Posted by Dan Borton from pm085-23.dialip.mich.net on June 30, 1998 at 23:34:13:
In Reply to: Re: Fly fishing can be learned..... posted by Dale Dassel on June 30, 1998 at 14:15:40:
: : :
: : : : Brother, if you can successfully fly fish, it doesn't matter WHAT you use as a whip! You're going to hit what YOU swing at! I tried fly fishing once in my life. I don't think my uncle EVER got all that line out of his apple trees by his pond. I can throw a whip well, but I still won't attempt fly fishing again. I understand rod and reel to well now. Regards. Michaelson
: : : Well, it's really not that tough. Especially if you've figured out how to throw a whip since you tried it last. I bet that with a little effort and a big grassy field, we'd have you casting nice, tight loops in one afternoon. You wouldn't be great, mind you. But you could go fishing - which is what it's all about really.
: : :
: : : -IJFan
: : You're absolutely right. It's just like learning not to flinch when the tip of the whip first is coming back at you. I just can't seem to keep the thought of that hook from the back of my head. But you're right, we CAN be taught until we die, right? Thanks. Regards. Michaelson
: I don't know about fly fishing, but I was amused when, this summer
: while in North Carolina, my grandpa commented on what a nice, perfect
: casting technique I have. (when we went fishing) I couldn't help but
: smile and say that it was because of my bullwhip skills. I know this
: sounds crazy, but bowling also helps one's whip skills, and it can also
: be said that one's whip skills also helps with bowling. Both sports
: teach hand and arm control, and fine-tunes precision moves. (I happen
: to be the only person in the world who throws a straight ball nowadays)

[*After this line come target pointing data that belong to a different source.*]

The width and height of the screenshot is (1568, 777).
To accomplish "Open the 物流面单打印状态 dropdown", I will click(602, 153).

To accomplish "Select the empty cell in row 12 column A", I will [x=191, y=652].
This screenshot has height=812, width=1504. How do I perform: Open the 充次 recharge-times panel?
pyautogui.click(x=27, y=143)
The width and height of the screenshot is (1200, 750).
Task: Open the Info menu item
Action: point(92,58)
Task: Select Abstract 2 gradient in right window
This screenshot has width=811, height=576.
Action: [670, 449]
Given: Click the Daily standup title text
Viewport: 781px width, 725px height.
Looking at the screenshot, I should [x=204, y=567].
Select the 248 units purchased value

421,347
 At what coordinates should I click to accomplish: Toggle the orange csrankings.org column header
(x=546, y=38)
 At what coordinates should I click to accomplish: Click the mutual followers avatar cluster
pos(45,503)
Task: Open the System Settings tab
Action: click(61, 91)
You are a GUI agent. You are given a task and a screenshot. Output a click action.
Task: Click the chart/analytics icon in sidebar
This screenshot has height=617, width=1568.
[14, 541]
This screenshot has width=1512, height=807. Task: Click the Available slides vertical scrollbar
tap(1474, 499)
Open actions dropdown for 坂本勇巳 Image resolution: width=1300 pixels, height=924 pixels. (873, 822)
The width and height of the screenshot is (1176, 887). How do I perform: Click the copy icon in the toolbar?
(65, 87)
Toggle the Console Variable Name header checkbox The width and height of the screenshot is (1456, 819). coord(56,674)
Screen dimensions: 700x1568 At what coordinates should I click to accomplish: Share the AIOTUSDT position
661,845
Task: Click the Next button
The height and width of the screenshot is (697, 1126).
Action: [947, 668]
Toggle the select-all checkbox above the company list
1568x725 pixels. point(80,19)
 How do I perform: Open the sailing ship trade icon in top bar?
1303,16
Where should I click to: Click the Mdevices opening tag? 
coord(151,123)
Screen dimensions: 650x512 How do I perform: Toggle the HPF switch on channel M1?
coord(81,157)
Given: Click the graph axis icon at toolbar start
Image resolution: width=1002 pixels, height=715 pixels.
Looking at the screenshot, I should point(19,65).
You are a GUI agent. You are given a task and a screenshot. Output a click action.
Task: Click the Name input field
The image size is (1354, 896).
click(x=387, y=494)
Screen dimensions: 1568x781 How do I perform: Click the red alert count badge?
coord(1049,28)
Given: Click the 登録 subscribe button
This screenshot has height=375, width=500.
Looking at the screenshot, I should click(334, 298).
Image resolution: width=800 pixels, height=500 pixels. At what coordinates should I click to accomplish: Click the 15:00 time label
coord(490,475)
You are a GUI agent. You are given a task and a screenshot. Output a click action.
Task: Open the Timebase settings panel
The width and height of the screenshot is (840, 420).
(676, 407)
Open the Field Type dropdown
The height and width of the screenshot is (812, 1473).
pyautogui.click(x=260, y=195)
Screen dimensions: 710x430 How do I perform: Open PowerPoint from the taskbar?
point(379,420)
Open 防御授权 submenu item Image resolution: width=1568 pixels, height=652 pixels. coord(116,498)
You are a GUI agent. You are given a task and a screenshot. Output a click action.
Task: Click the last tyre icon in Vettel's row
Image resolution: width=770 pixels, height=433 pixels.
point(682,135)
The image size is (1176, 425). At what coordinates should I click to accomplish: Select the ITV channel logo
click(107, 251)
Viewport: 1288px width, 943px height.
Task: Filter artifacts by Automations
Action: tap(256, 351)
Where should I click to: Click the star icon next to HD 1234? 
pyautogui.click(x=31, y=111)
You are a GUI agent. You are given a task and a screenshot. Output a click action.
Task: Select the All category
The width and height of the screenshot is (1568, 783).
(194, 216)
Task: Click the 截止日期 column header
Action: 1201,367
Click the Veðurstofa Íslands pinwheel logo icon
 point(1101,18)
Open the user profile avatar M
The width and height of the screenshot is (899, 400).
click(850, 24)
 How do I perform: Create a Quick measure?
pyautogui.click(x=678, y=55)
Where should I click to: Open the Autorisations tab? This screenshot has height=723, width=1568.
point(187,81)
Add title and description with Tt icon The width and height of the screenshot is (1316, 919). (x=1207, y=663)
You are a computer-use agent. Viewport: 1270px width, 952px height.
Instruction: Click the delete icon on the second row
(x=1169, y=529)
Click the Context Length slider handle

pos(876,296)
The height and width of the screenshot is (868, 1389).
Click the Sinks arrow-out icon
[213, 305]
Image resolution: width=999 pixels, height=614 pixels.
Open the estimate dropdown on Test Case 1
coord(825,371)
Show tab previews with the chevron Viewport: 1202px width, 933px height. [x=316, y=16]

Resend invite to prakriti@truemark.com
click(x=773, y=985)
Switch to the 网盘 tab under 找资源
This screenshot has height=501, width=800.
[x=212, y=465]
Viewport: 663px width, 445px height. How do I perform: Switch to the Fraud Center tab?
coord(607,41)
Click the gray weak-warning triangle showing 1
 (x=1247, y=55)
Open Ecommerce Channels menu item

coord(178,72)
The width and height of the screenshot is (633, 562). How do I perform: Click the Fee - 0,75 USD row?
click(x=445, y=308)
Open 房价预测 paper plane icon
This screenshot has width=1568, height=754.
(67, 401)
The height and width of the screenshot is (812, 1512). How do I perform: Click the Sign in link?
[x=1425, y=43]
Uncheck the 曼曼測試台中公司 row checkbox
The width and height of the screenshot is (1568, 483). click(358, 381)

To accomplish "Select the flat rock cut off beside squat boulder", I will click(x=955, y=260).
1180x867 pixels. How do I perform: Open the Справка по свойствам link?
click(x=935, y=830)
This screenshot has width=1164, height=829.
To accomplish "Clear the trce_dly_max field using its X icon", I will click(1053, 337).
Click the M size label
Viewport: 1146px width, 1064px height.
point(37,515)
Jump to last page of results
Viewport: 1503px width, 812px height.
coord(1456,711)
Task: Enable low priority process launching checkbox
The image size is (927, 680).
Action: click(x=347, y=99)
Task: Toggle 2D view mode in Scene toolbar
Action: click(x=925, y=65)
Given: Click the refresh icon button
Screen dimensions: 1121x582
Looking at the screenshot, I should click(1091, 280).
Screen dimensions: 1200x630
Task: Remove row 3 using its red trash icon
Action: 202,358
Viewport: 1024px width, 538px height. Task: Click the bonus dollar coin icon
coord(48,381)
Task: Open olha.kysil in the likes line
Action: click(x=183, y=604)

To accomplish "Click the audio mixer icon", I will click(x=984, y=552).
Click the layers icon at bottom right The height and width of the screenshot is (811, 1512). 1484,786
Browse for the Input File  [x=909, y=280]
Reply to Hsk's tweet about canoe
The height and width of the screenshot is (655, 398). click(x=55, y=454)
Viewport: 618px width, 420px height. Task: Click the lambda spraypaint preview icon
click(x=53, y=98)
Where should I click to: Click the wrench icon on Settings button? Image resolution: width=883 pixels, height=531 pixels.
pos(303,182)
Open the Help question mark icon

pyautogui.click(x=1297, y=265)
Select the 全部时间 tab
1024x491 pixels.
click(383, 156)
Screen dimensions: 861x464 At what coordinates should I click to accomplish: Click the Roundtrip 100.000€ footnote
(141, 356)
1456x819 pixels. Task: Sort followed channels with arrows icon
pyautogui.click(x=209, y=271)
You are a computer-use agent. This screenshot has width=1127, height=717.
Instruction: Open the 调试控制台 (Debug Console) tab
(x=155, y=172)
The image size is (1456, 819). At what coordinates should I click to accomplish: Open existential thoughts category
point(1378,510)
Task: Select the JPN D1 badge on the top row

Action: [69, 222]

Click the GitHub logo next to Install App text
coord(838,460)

: I can fairly consistently put the ball right down the center of the
: lane. The bullwhip is the reverse, that being throwing a straight arm
: over the head and forward. But both hobbies play well of one-another
: and mesh together nicely.
: P.S.-He's right- having the best tools DOES make all the difference!
I can see how both fly casting and even bowling can improve your whip throws, The basic fundamentals of the throws are similar.
Having the best tools no doubt makes the job easier in turn more enjoyable. In a prior note I made the comment about getting a less expensive whip if you feel uncomfortable paying for a high priced bull whip. For myself whip cracking is something that I really enjoy, I work with my whips on almost a daily basis weather permitting. If someone shows an interest in the sport, I donít want to see them, not be able to participate just because they canít always afford the top of the line item. Their are many good quality professional whips available for under a $100 dollars, that are just fine for a novice just getting interested in whip cracking. I too use a couple of the different whips David Morgan offers, including his Indy series. I will be the first to admit that they are top of the line, and some of the best whips I have used. I recommend them to anyone interested in the sport, and if you can get one Great they are worth it. However if your not sure you want to invest $300 to $500 in something that you have a general interest in, go ahead and try out one of the other whips available first. If you find that you enjoy it, then you can think about investing in the Higher quality whips. Keep in mind though, there are some cheepies out there that are just a waste of money. If you want to get a decent whip go with one of the recommended suppliers.
OK enough of my philosophy, all this talk of fishing is making me eager to get and do some fishing of my own.